Opinion polls and expert predictions ahead of the general election suggest that the youth vote could determine the outcome. But who’s planning to represent young people in Westminster? Among 2017’s candidates are a number of under-20s with interests in youth and student issues. We spoke to six of them about their decision to stand on 8 June.

Aimee Challenor, 19: ‘I felt personally let down by the Lib Dems when they didn’t scrap tuition fees’

Challenor is equalities spokesperson for the Green Party, and chair of the LGBTIQA+ Greens group. She is standing in Coventry South.

“A big issue locally is tuition fees. Coventry South is a studenty area with two universities: Coventry University and the University of Warwick. A lot of voters I’ve spoken to are glad to see that there’s someone their age to vote for.

I’m not a student at the moment myself. I find university just too expensive, which is one of the reasons I’m glad to be standing for the scrapping of fees. I felt personally let down by the Lib Dems when they didn’t.
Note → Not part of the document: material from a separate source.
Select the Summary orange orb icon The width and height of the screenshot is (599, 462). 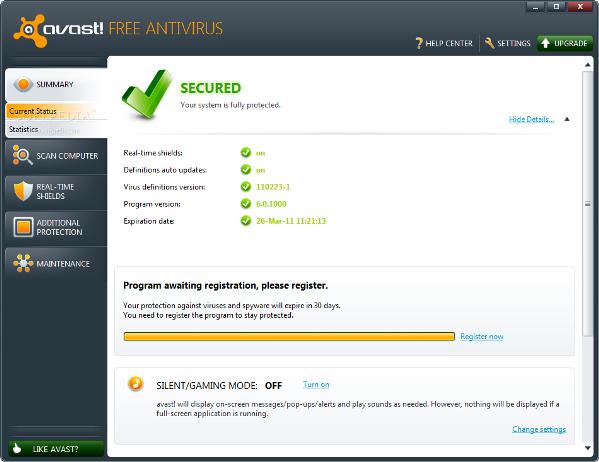tap(23, 84)
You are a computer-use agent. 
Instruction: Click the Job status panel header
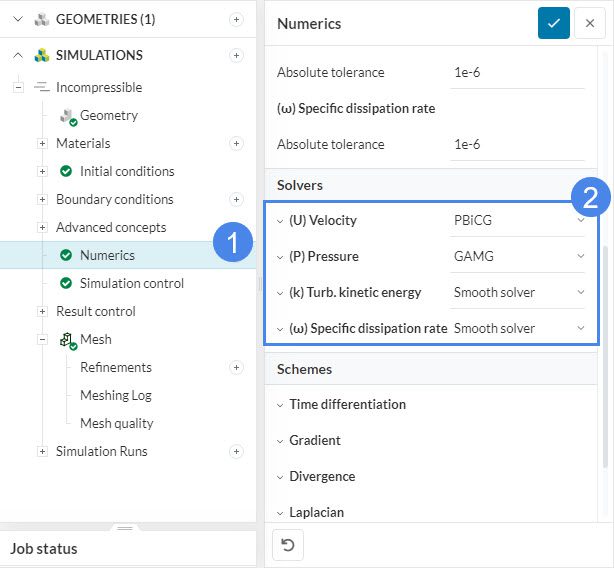pyautogui.click(x=43, y=548)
I would have studied geography; I love learning. I think it’s something everyone should have access to.

Trans people are disenfranchised from politics a lot, so I want to stand up for this as a trans woman. I spoke to the Independent the other week about difficulties trans people had registering to vote. We don’t see ourselves represented in politics. We didn’t have any openly trans people in the last parliament or in the House of Lords. We’re setting the course here – me, Helen Belcher and Sarah Brown of the Lib Dems. If you don’t see yourself, you don’t feel listened to. It’s about gaining visibility.”